One of the most useful features of the {papaja}
package
is the apa_print()
function, which takes a statistical object and formats the output to
print the statistical information inline in R Markdown documents. The
apa_print()
function is an easy way to extract and format
this statistical information for documents following APA style. However,
APA style has some rather strange quirks, and users may want some
flexibility in how their statistics are formatted. Moreover,
apa_print()
uses LaTeX syntax, which works great for PDFs
but generates images for mathematical symbols when outputting to Word
documents.
The formatstats package uses APA style as the default,
but allows more flexible formatting such as including the leading 0
before numbers with maximum values of 1. All functions accept a
type
argument that specifies either "md"
for
Markdown (default) or "latex"
for LaTeX. This package can
format statistical objects, statistical values, and numbers more
generally.
Formatting statistical values
Central tendency and error
Data vectors
Often, we need to include simple descriptive statistics in our
documents, such as measures of central tendency and error.

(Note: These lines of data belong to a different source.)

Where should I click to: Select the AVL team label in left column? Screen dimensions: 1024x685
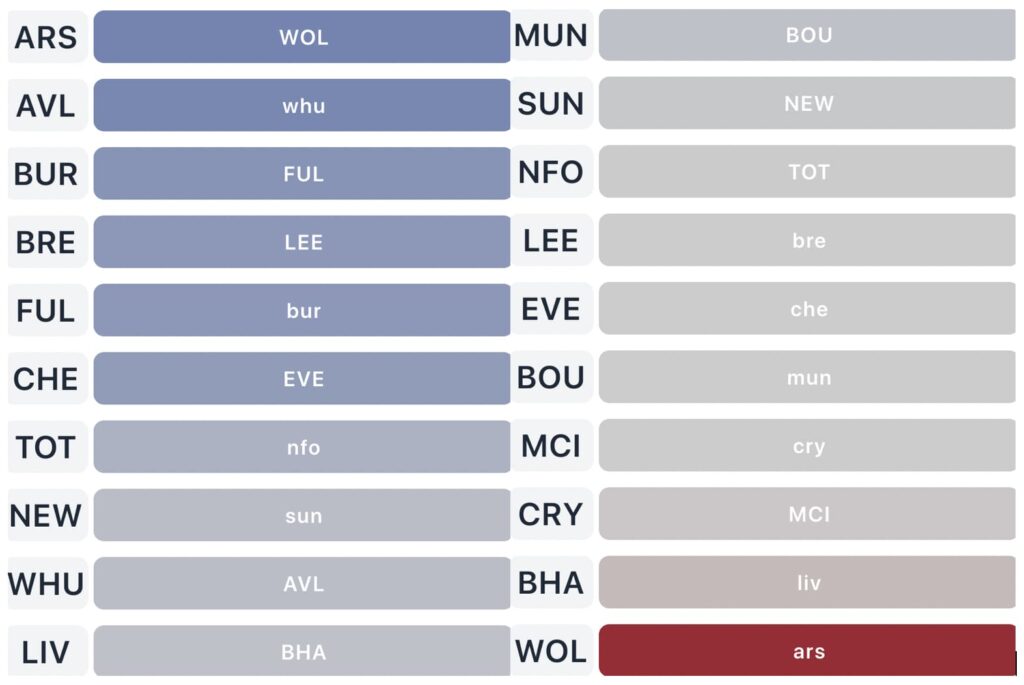pyautogui.click(x=46, y=105)
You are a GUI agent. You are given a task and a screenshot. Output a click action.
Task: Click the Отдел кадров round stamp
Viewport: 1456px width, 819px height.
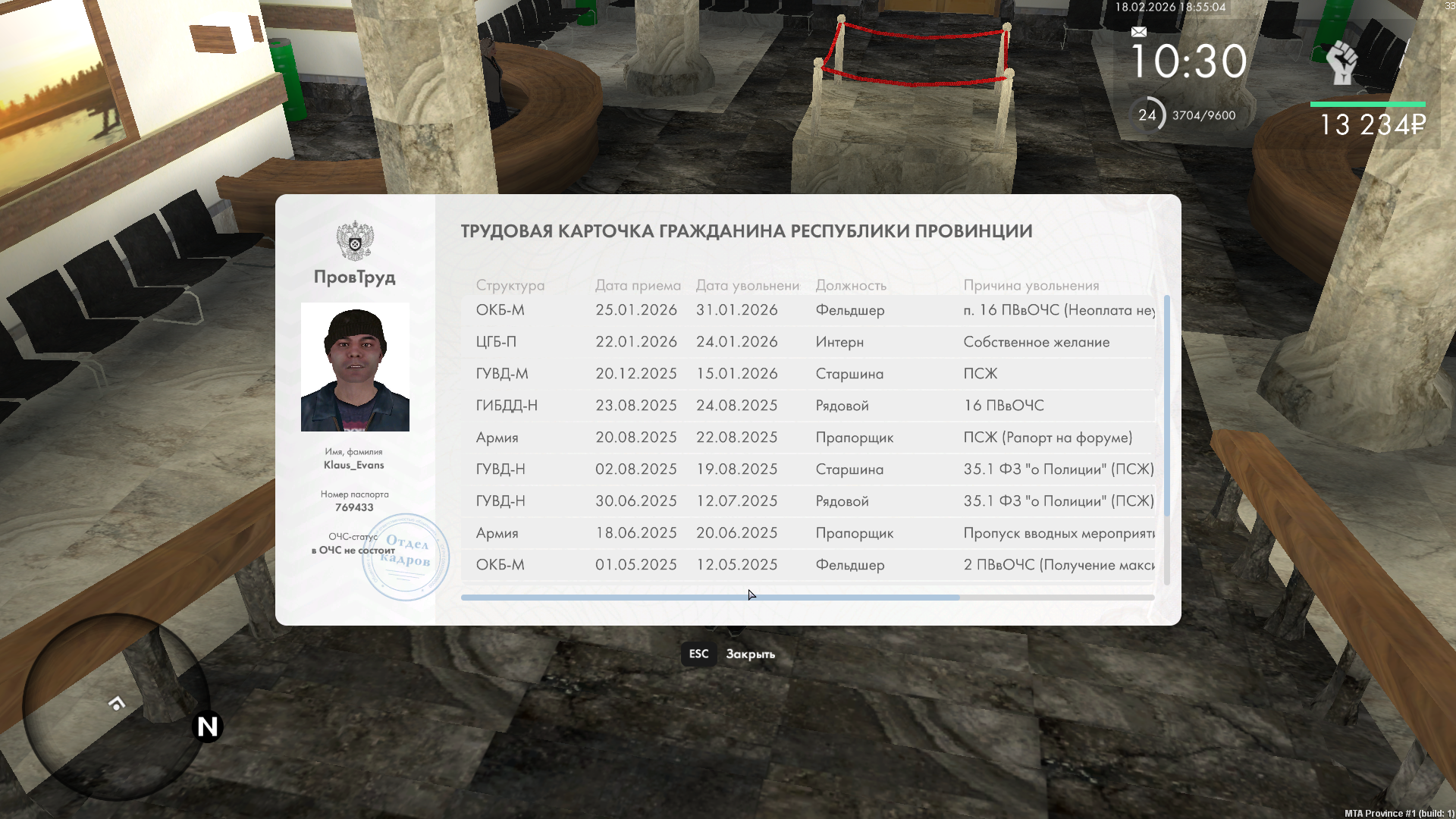tap(406, 557)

formatstats includes a suite of functions that can
calculate different summary measures of central tendency (mean or
median) and error (confidence interval, standard error, standard
deviation, interquartile range) from a numeric data vector. With the
base function format_summary()
, you can specify central
tendency with the summary
argument and error with the
error
argument. For instance,
format_summary(vec, summary = "mean", error = "se")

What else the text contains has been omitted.